There is no need here to review comprehensively this vast, complex topic. Instead, we will summarize the most relevant problem to the topic at hand—dealing with partial data sets, and thus of necessity data sampling, because serial sections are not used and because data is derived from multiple animals. Premortem, intrinsic differences between animals, and surgical interventions, can lead to sampling problems, whereas postmortem factors include using different series of sections from the same animal or from different animals or experimental conditions. During histological processing the major factor is the fact that nonserial, interrupted series of sections, from the same and/or different brains, are used. However, section thickness variability in a particular brain and many other factors can influence sampling accuracy, and thus variability.

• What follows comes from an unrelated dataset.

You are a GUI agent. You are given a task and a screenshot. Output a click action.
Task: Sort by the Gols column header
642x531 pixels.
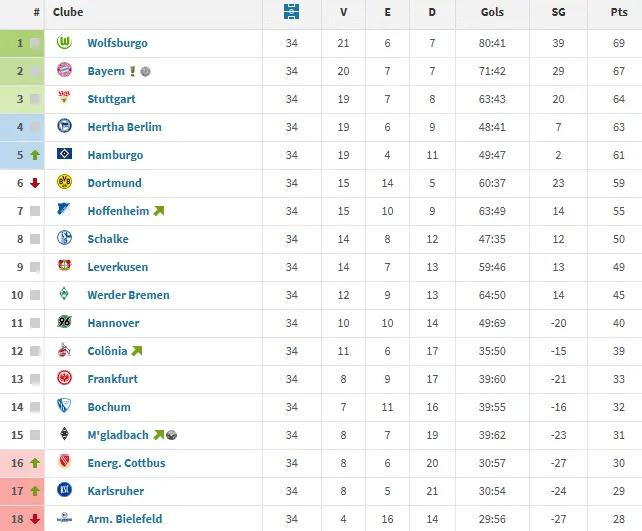click(492, 12)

The goal of the approach described thus far is to summarize data from interrupted series of sections from an experimental brain cut in one plane of section on the nonserial Atlas Levels represented in a reference brain assumed to be cut in a different plane of section. The result of this procedure is that histological data patterns from any and all experimental brains can be viewed in register over individual reference Atlas Levels. Interesting new approaches will emerge when high-resolution, 3D computer graphics models of the brain that can be resliced in any plane are available for data population. In principle, series of histological sections could be “fitted” to the surface outlines of the model by linear and nonlinear warping, and then data extracted onto atlas drawings sliced in the same plane and location as the histological sections. However, when the brain model would then be viewed, the data would appear as a series of sheets separated by gaps; for example, in data from a 1-in-4 series of 15 μm-thick sections, there would be 15 μm-thick sheets with data, separated by a gap of 45 μm with no data (Fig. 11).

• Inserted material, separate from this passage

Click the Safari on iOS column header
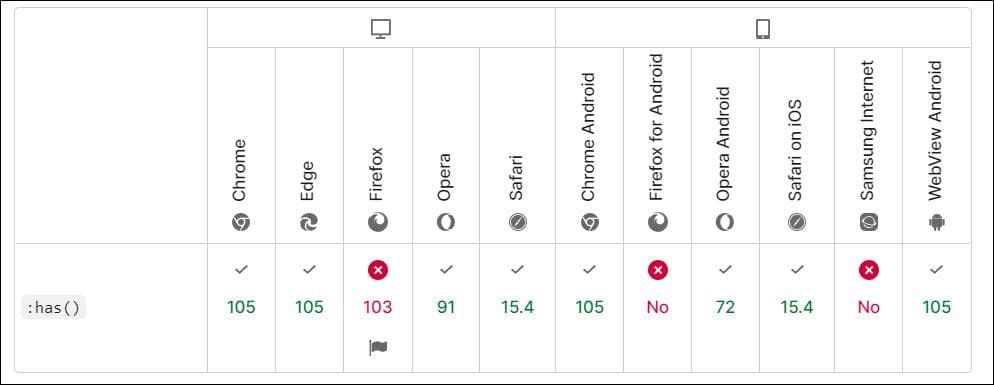This screenshot has width=994, height=385. 797,145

The most obvious solution would be to fill the empty space with statistically similar, calculated “data”. This would provide a data model that appears smooth when viewed from any angle, and would allow the data model to be sliced at any angle and still appear complete. This functionality would allow data to be entered into the brain model at any plane of section, and then resliced for viewing in the three familiar, cardinal planes of section: transverse, sagittal, and horizontal.

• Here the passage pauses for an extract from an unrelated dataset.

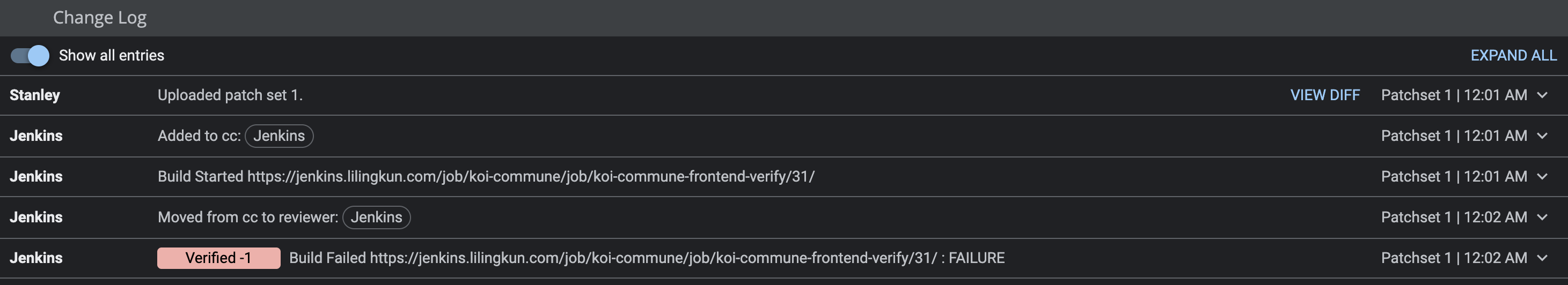Expand the Build Failed entry chevron

coord(1542,258)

It is critical to point out several complications associated with such procedures. First, tissue sections are cut at a particular thickness on a calibrated microtome. In general, however, by the time sections are photographed their thickness has changed (they have usually collapsed), and is often irregular, being thicker in the region of fiber-rich white matter and thinner in the region of neuropil-rich gray matter. In any quantitative analysis this change in thickness must be taken into account. For the model presented in Figure 11, data has been placed in a rectangular array of “bins” with a bin width equal to the physical thickness set on the microtome. Second, the complication of double-counting errors and truncated structural features when analyzing tissue sections are well known and must be accounted for with appropriate statistical analysis (see Konigsmark, 1970; Schmitz and Hoff, 2005). And third, appropriate statistical methods must be used to “fill in the data gaps.” This requires a statistical validation of sample variance at each physically mapped interval to provide an objective measure of how wide a gap can in fact be permitted within an acceptable range of error. In other words, it is important to “normalize” the sampled data to reconstruct as reasonably as possible the missing or unsampled data in the gaps, with the goal of reconstructing an overall distribution pattern as faithfully as possible. A reasonable approach to this problem has been worked out for quantitative stereology (Schmitz and Hoff, 2005), but doing the same for the type of data presented here is beyond the scope of this review.
When dealing with the 3D spatial distribution of complex neuron populations it is sometimes useful to summarize them as projections on a flat plane, viewed perhaps from the top, side, and front. Creation of PVH projection outlines as viewed from the top (dorsal view) or side (sagittal view) was described elsewhere (Simmons and Swanson, 2008), and they are illustrated here in Figures 2, ,4,4, and and5.5. A method for using these projection outlines was developed as part of the work reported here, and shares many of the principles described in the preceding section. The strategy is simple. Data from a drawing in one plane (say transverse) is moved systematically (in a computer graphics application like Adobe Illustrator™) to compress it into a slice (Fig. 12) that fits into a corresponding slot in the correctly scaled projection outline, say sagittal (Fig. 13). Then the procedure is repeated with other, sequential transverse drawings until the corresponding projection is filled and the resulting map is complete. A distinct advantage to this procedure is the ability to display cumulatively in a single image data obtained from thirty or more sequential sections in a different orientation. Though medial-to-lateral information is no longer evident in such a sagittal projection, the comprehensive overview of caudal-to-rostral and dorsal-to-ventral data distribution throughout the target area (PVH) is very informative. As described above (Section 3.6) for the grid transfer correction method, projection mapping suffers from a staircase effect that becomes more obvious with increasing data density, curvature of bounding structures, and space between mapped sections. An example of this effect for neuroendocrine CRH neuron population distributions in three different animals is shown in Figure 14.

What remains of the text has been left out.